Adverse events were observed in animal reproduction studies. Fetal growth restriction and newborn myelosuppression have been observed following maternal use of regimens containing etoposide during pregnancy (NTP 2013; ESMO [Peccatori 2013]).
The European Society for Medical Oncology has published guidelines for diagnosis, treatment, and follow-up of cancer during pregnancy. The guidelines recommend referral to a facility with expertise in cancer during pregnancy and encourage a multidisciplinary team (obstetrician, neonatologist, oncology team). In general, if chemotherapy is indicated, it should be avoided during in the first trimester, there should be a 3-week time period between the last chemotherapy dose and anticipated delivery, and chemotherapy should not be administered beyond week 33 of gestation (ESMO [Peccatori 2013]).

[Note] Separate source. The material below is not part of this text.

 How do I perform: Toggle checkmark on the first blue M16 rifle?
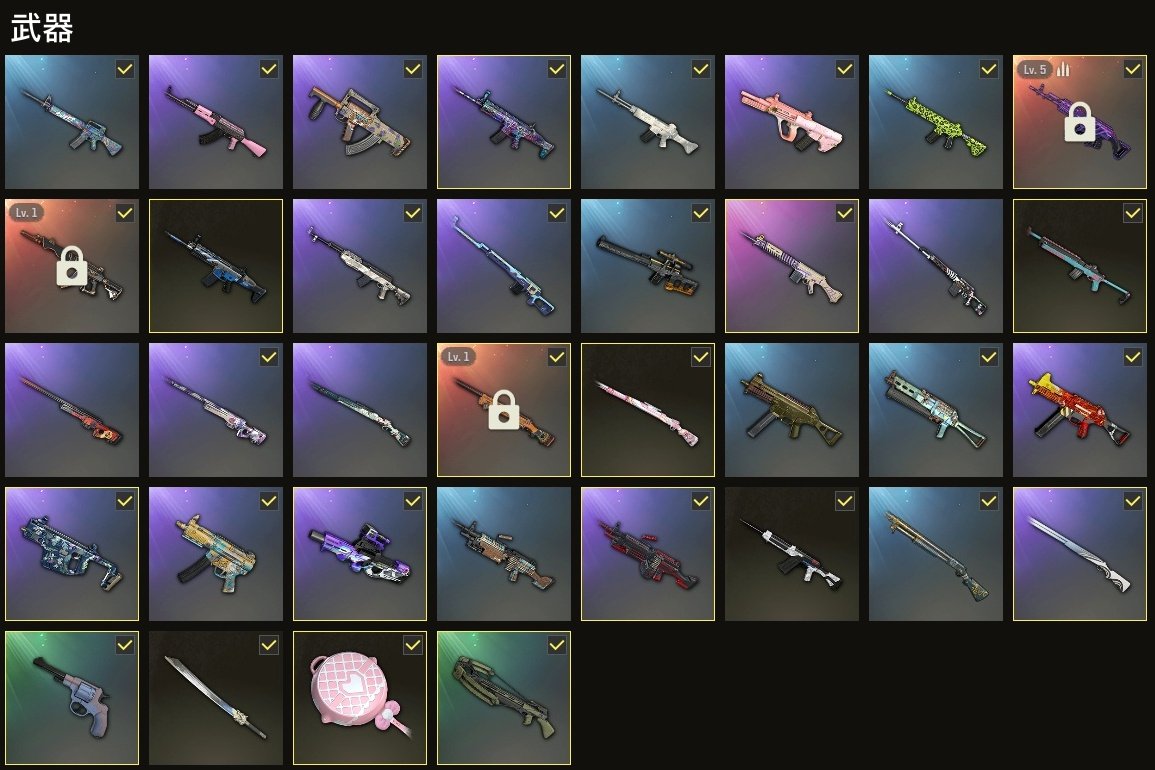[x=124, y=69]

CBC with differential and platelet count, hemoglobin, vital signs (blood pressure) during infusion, albumin, bilirubin, liver and renal function tests.
Etoposide has been shown to delay transit of cells through the S phase and arrest cells in late S or early G2 phase. The drug may inhibit mitochondrial transport at the NADH dehydrogenase level or inhibit uptake of nucleosides into HeLa cells. It is a topoisomerase II inhibitor and appears to cause DNA strand breaks. Etoposide does not inhibit microtubular assembly.

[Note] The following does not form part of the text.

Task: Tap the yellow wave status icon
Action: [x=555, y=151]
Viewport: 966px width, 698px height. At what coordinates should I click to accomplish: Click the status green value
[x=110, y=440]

Absorption: Oral: Significant inter- and intrapatient variation
Distribution: Average Vd: Children: 10 L/m2; Adults: 7 to 17 L/m2; poor penetration across the blood-brain barrier; CSF concentrations <5% of plasma concentrations
Protein binding: 94% to 98%
Metabolism: Hepatic, via CYP3A4 and 3A5, to various metabolites; in addition, conversion of etoposide to the O-demethylated metabolites (catechol and quinine) via prostaglandin synthases or myeloperoxidase occurs, as well as glutathione and glucuronide conjugation via GSTT1/GSTP1 and UGT1A1 (Yang 2009)
Bioavailability: Oral: ~50% (range: 25% to 75%)
Half-life elimination: Terminal: IV: Normal renal/hepatic function: Children: 6 to 8 hours: Adults: 4 to 11 hours
Excretion:
Children: IV: Urine (~55% as unchanged drug) in 24 hours
Adults: IV: Urine (56%; 45% as unchanged drug) within 120 hours; feces (44%) within 120 hours
Altered kidney function: Total body clearance is reduced, AUC is increased, and Vd is lower.